Rapid onset of protection following vaccination of calves with multivalent vaccines containing modified-live or modified-live and killed BHV-1 is associated with virus-specific interferon gamma production

Abstract

The objective of this study was to determine the effect of vaccination with commercially-available multivalent vaccines containing either modified-live (MLV) bovine herpesvirus-1 (BHV-1) (Bovishield ®) or MLV plus killed (MLV+K) BHV-1 (Reliant ® Plus) on protection against challenge at 5 days after a single vaccination. An additional objective was to determine whether cell-mediated immunity as measured by virus-specific interferon gamma (IFN-γ) production by peripheral blood mononuclear cells (PBMC) was associated with any early protection induced by vaccination. Clinical signs, serum neutralizing (SN) titers, and nasal virus isolation (VI) titers were also measured.
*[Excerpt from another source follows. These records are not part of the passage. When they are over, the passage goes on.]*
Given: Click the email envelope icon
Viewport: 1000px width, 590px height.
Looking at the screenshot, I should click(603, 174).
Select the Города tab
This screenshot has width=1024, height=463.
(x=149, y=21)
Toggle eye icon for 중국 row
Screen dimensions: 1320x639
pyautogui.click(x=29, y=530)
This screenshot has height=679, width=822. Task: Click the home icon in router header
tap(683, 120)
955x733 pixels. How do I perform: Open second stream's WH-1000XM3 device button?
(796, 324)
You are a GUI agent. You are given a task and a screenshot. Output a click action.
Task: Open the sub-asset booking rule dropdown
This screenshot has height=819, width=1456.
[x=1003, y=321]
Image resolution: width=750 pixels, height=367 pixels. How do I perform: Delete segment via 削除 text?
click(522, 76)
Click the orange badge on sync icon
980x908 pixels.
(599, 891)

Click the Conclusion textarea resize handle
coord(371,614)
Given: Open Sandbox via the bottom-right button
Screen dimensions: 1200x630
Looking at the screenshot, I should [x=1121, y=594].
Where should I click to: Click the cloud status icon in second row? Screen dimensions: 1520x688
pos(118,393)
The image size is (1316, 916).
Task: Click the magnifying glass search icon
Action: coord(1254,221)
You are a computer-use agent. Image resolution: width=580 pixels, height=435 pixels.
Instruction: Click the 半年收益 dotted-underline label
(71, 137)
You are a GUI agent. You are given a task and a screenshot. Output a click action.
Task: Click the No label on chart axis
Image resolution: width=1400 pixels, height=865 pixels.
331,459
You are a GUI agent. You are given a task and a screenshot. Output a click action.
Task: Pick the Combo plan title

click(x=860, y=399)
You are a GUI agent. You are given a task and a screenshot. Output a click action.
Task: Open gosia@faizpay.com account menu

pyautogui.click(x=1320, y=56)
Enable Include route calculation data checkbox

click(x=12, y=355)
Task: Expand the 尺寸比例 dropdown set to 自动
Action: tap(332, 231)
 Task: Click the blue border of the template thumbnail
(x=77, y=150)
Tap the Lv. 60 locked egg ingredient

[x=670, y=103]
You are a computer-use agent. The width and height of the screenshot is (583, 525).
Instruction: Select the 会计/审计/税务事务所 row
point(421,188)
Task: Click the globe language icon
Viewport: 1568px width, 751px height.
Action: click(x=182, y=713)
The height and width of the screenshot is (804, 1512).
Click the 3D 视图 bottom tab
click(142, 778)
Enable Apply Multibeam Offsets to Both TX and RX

The 12–16-week-old dairy cross-calves seronegative for antibodies to BHV-1 were vaccinated with a multivalent vaccine containing MLV BHV-1 ( n=19), a multivalent vaccine containing MLV+K BHV-1 ( n=19), or a control multivalent vaccine not containing BHV-1 ( n=10) on day 0 and challenged intranasally on day 5. PBMC were isolated on days 0, 3, 5, 8, 10, 14 and 19. PBMC were incubated in vitro with spent media, live BHV-1, or heat-inactivated BHV-1 for 72 h. Supernatants were assayed for bovine IFN-γ by ELISA. Bovine herpesvirus-1-specific IFN-γ production was expressed as percent of the kit positive control, with value for spent media subtracted. Clinical signs were monitored daily. Serum VN titers were measured on days 0–5 and 19. Nasal VI titer was measured every other day from days 5 to 19. Interferon gamma production was higher on day 5, and was significantly increased post-challenge, in both vaccine groups compared to controls. There was no difference between vaccine groups on any day. There was no significant difference in SN titer among groups on any day. Virus isolation titer was significantly higher in controls on days 6 and 8 compared to both vaccine groups. Temperatures were significantly higher and nasal discharge was present more often post-challenge in controls compared to vaccine groups. Vaccination 5 days prior to challenge with commercially-available vaccine containing MLV or MLV+K BHV-1 was associated with increased BHV-1-specific IFN-γ production, decreased viral shedding, lower temperatures and less nasal discharge post-challenge. Cell mediated immune responses as measured by IFN-γ production are stimulated rapidly following BHV-1 vaccination of calves.